RBI keeps repo rate unchanged, but keeps door open for future policy action

The central bank expects domestic demand to recover gradually from July-Sept quarter

Reserve Bank of India (RBI) Governor Shaktikanta Das addresses a press conference, at RBI headquarters in Mumbai | PTI Reserve Bank of India (RBI) Governor Shaktikanta Das | PTI

In the last few months, central banks around the world have slashed interest rates as a part of broader monetary stimulus measures to lift economies ravaged by the COVID-19 pandemic. The Reserve Bank of India (RBI), too, had cut the repo rate by 115 basis points since March, as stimulating growth took centerstage. However, with the eyes also on inflation, which has trended above its target band, the RBI on Thursday kept its benchmark rate at which it lends banks unchanged at 4 per cent, even as it flagged that revival of growth would assume primacy.

The reverse repo rate was also left unchanged at 3.35 per cent and the bank rate at 4.25 per cent.

Most economists and market analysts were expecting the central bank to maintain a status quo. “The MPC voted unanimously to leave the policy repo rate unchanged at 4 per cent and continue with the accommodative stance of monetary policy as long as necessary to revive growth, mitigate the impact of COVID-19, while ensuring that inflation remains within the target going forward,” RBI Governor Shaktikanta Das said in his address.

The RBI has targeted consumer inflation to be in the range of 4 per cent, plus or minus 2 per cent.  Headline retail inflation, which was at 5.8 per cent in March, rose to 6.1 per cent in the provisional estimates for June 2020.

According to the MPC, a more favourable food inflation outlook may emerge as the bumper rabi harvest eases prices of cereals, especially if open market sales and public distribution offtake are expanded on the back of significantly higher procurement. Nonetheless, upside risks to food prices remain, he said.

“The abatement of price pressure in key vegetables is delayed and remains contingent upon normalisation of supplies. Protein-based food items could also emerge as a pressure point. Higher domestic taxes on petroleum products have resulted in elevated domestic pump prices and will impart broad-based cost push pressures going forward,” the governor noted.

## Supplied entries

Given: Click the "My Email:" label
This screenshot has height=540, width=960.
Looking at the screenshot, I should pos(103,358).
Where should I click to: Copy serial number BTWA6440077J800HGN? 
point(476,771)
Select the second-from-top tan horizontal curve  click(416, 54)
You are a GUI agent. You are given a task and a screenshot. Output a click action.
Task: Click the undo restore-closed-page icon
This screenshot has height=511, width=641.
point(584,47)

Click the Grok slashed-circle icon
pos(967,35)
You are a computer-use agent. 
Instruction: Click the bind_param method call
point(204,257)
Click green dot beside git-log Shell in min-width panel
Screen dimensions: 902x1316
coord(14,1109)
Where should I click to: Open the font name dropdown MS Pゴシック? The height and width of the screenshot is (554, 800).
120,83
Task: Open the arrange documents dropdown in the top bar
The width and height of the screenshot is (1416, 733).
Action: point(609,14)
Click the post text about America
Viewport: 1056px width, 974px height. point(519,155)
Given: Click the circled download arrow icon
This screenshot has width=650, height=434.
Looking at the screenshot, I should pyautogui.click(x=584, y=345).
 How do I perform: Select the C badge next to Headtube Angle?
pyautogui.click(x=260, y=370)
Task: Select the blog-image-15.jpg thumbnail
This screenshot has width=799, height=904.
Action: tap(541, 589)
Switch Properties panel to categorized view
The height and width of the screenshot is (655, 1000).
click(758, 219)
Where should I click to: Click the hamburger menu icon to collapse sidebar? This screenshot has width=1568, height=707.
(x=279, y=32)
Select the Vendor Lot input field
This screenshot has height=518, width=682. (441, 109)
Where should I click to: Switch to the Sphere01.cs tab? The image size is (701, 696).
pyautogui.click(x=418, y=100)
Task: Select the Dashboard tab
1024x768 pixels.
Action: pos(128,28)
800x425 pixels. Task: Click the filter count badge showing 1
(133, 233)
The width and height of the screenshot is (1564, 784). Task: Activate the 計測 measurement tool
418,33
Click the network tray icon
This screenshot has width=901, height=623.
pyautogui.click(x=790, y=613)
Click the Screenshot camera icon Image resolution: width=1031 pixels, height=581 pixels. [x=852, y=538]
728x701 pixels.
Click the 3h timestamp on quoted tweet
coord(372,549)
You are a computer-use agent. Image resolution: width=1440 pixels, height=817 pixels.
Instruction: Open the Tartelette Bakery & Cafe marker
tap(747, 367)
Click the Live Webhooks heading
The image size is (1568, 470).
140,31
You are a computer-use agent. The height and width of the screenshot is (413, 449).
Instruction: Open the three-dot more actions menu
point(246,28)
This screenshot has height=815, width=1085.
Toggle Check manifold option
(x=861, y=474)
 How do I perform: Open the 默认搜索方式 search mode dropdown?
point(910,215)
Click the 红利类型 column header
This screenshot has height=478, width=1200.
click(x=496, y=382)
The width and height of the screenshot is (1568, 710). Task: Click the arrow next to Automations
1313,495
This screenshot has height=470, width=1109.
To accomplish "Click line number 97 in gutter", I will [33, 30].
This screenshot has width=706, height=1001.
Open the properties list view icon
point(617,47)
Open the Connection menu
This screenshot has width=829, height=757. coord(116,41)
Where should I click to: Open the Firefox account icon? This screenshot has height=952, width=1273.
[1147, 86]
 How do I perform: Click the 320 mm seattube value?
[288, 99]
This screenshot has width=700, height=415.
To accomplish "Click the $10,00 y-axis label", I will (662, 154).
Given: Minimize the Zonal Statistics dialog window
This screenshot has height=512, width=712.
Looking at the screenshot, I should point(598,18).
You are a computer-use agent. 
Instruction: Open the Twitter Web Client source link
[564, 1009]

## Task 1
Reproduce everything in the RBI article from "The RBI has" down to "remain, he said.".
## Task 2
Translate this sentence from the RBI article into Spanish: "The reverse repo rate was also left unchanged at 3.35 per cent and the bank rate at 4.25 per cent."
## Task 3
Write the next part of the RBI article about the repo rate decision, picking up after its last paragraph.
You can ignore the entries; nothing here depends on them.

## Your response 1
The RBI has targeted consumer inflation to be in the range of 4 per cent, plus or minus 2 per cent.  Headline retail inflation, which was at 5.8 per cent in March, rose to 6.1 per cent in the provisional estimates for June 2020.

According to the MPC, a more favourable food inflation outlook may emerge as the bumper rabi harvest eases prices of cereals, especially if open market sales and public distribution offtake are expanded on the back of significantly higher procurement. Nonetheless, upside risks to food prices remain, he said.

## Your response 2
La tasa repo inversa también se mantuvo sin cambios en el 3,35 por ciento y la tasa bancaria, en el 4,25 por ciento.

## Your response 3
RBI’s MPC now expects headline inflation to remain elevated in the second quarter, but a likely ease in the second half of the year ending March 2021 is expected, aided by favourable base effect.

On the growth front, rural economic recovery is expected to be “robust” and manufacturing firms, too, expect domestic demand to recover gradually from the July-September quarter. However, consumer confidence seems to have turned more “pessimistic” in July, relative to the preceding round of RBI survey, the central bank pointed out. External demand is also expected to remain anaemic under the weight of global recession and contraction in global trade, it said.

In the current year ending March 2021, the RBI expects India’s real GDP growth will remain in negative territory.

India had been battling an economic slowdown even before the pandemic. Since February 2019, RBI reduced repo rate by as much as 250 basis points. Yet, transmission of interest rates by banks had been an issue.

On Thursday, Das noted that the transmission to bank lending rates had improved further. Compared with the 115 basis points repo rate cut since March this year, the weighted average lending rate on fresh rupee loans declined by 91 basis points during March-June 2020. The spreads of AAA-rated corporate bonds over G-Secs (government securities) of similar maturity also declined from 276 basis points on March 26, 2020 to 50 basis points by the end of July. Even on the lowest investment grade bonds (BBB-), the spreads have come down by 125 basis points, according to the RBI MPC statement.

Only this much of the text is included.